Retrieve large amount of data in Java Web App and download it to client


Given:

  • a web application running on websphere and a oracle database with large tables
  • a jsf website that allows the user to download parts of the data in csv files.
  • Normal way of accessing the DB is via JPA (openJPA)
  • potential file download size is up to 500MB to 1GB

Problem:

How to enable the user to download such large data exports from the DB via the web application on his client hard drive without OutOfMemory Exceptions/storing/buffering the complete data on the server


Solution

  • You're likely going to run into a number of limits trying to do this in a single HTTP request.

    Streaming and asynchronous processing are two possible solutions.

    Streaming

    It looks like JPA 2.2 has added streaming support. To prevent out of memory conditions you'll likely need to tune your JVM, you'll also likely need to adjust the JDBC fetch size to balance your DB performance and your client performance.

    You can then stream/buffer the results back to the client.

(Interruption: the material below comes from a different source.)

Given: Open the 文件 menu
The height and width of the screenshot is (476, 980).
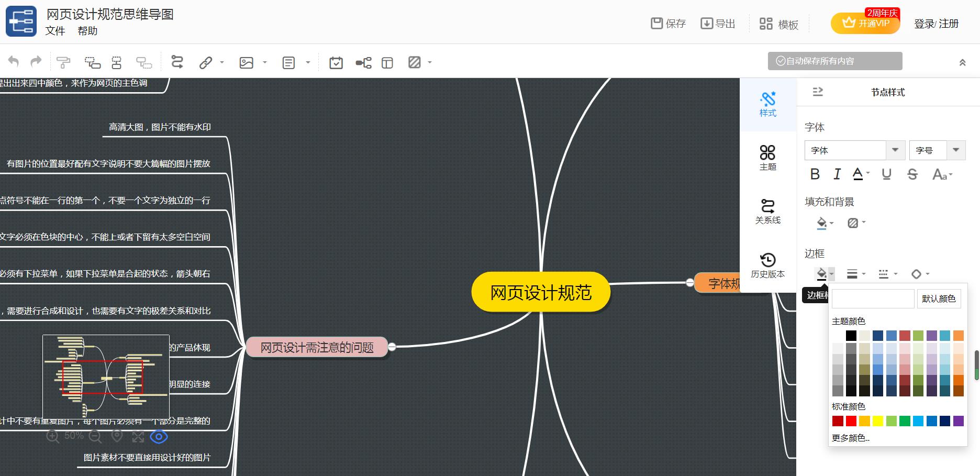Looking at the screenshot, I should pyautogui.click(x=55, y=31).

    There are problems with this approach though. What happens when there's a momentary loss in the network connection? Someone accidentally closes their browser, providing Content-Length response headers to help gauge time remaining, etc.? A better approach is:

    Asynchronous

    The steps could go something like this:

    1. Client submits a request to the server.
    2. Server kicks off an asynchronous process (web worker or JMS).
    3. The async process generates the file and stores it temporarily on the file system.
    4. When the process completes it sends an email to the client to pick up their file. This is known as a claim check. Instead of an email, it could also be a URL that's returned that the user can then refresh to see when their file is ready for pick up.
    5. After a "reasonable" amount of time the file is deleted.

    This approach can be configured to allow auto-resume capabilities and eliminates network uncertainty and browser tab closes from the equation. Overall, it also alleviate the strain of having to handle re-requests. Using JMS also, gives you the ability to scale this solution horizontally instead of vertically.